Couple Back in U.S. With 28 Haitian Children
Published: December 19, 1989
LEAD: An Indiana missionary couple re-entered the United States today with 28 Haitian children they intend to adopt.
An Indiana missionary couple re-entered the United States today with 28 Haitian children they intend to adopt.
The children, who range in age from a year to 14 years of age, were granted special holiday parole status by the Immigration and Naturalization Service, allowing them legal entry with the couple, Dan and Kathy Blackburn.
''Cases like the Blackburns' show us that the law can be administered with heart,'' said Gene McNary, the Commissioner of Immigration. ''We would have made the same decision at any time of year, but getting the family home before Christmas made it all the more satisfying.''
The Blackburns and the children then boarded a flight to Indianapolis, with Elizabethtown, Ind., as a flight destination. They will stay there temporarily, in a dormitory at a Christian campground.
A Humanitarian Parole
The Rev. Bob Lay, pastor of Community Church near Elizabethtown, planned to meet the Blackburns with blankets and a rented schoolbus.
''I don't even know if they'll have coats,'' he said.

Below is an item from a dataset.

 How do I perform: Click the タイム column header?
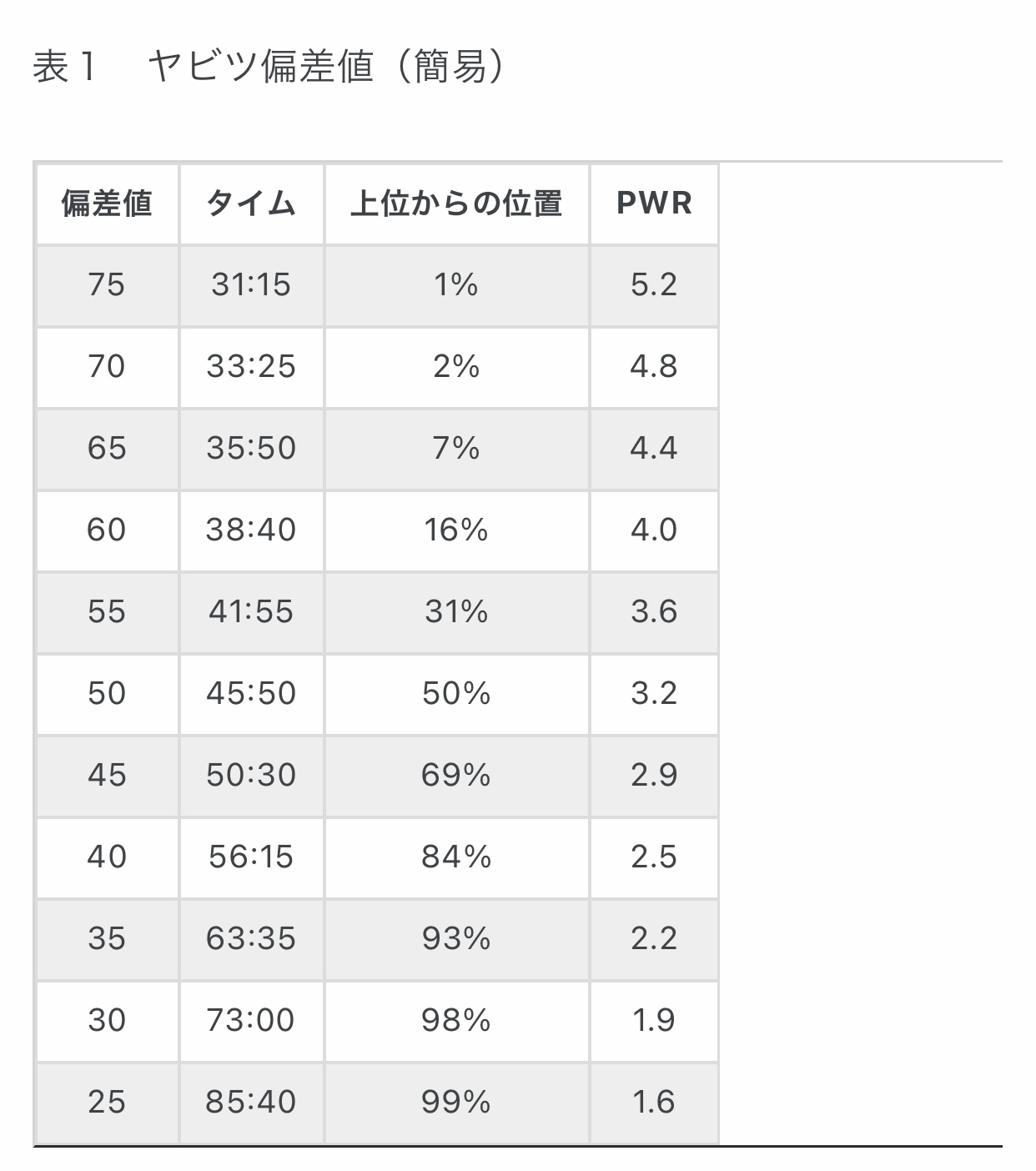pos(251,204)
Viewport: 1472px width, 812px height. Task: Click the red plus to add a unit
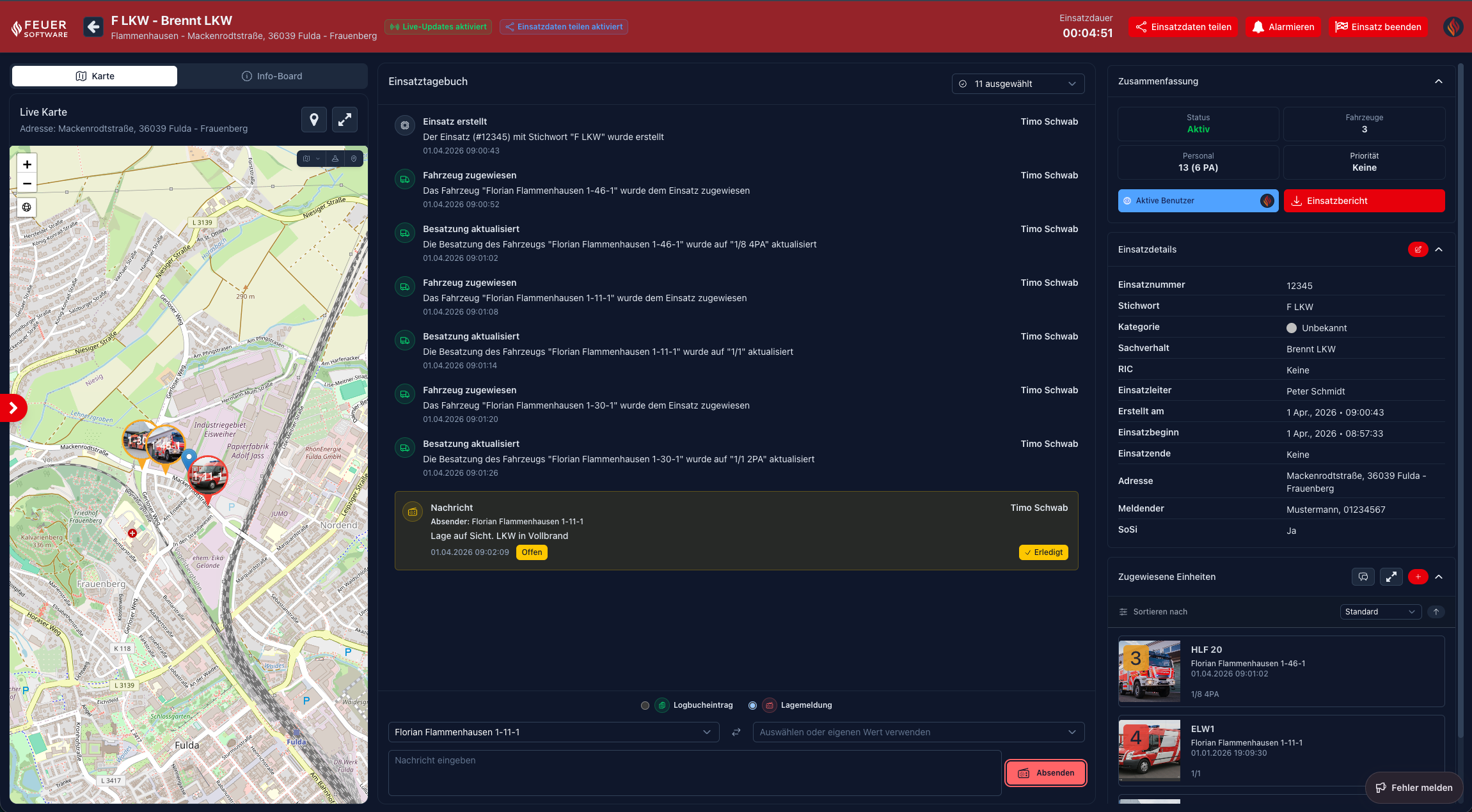1418,577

Mr. McNary granted the children humanitarian parole because they were ineligible for entry under any other immigration category. Under the immigration law, he may allow an otherwise inadmissible alien to enter the country temporarily for humanitarian reasons, or when it is in the national interest.

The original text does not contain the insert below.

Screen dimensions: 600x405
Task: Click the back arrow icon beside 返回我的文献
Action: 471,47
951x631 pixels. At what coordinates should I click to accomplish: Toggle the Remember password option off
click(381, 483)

The Blackburns, Christian Evangelical missionaries, went to Haiti in 1976 with their two sons and started a ministry in a small mountain village. After about 18 months, they began taking care of sick or abandoned children taken to their home.
Lives Are Threatened
When the Government of Jean-Claude Duvalier collapsed, the immigration service said, the Blackburns and the children were forced to flee to the Dominican Republic in 1987 after the rebels threatened to kill them.
They found a home in the republic with the help of other missionaries while they sought a way to adopt the children and return to Indiana. They were unable to complete the adoptions in Haiti or the Dominican Republic because the children's natural parents are dead, unknown or untraceable.
With the help of church groups, the Blackburns petitioned the immigration service to let the children come to this country so they could complete the adoptions in Indiana, said Duke Austin, a spokesman for the Immigration and Naturalization Service.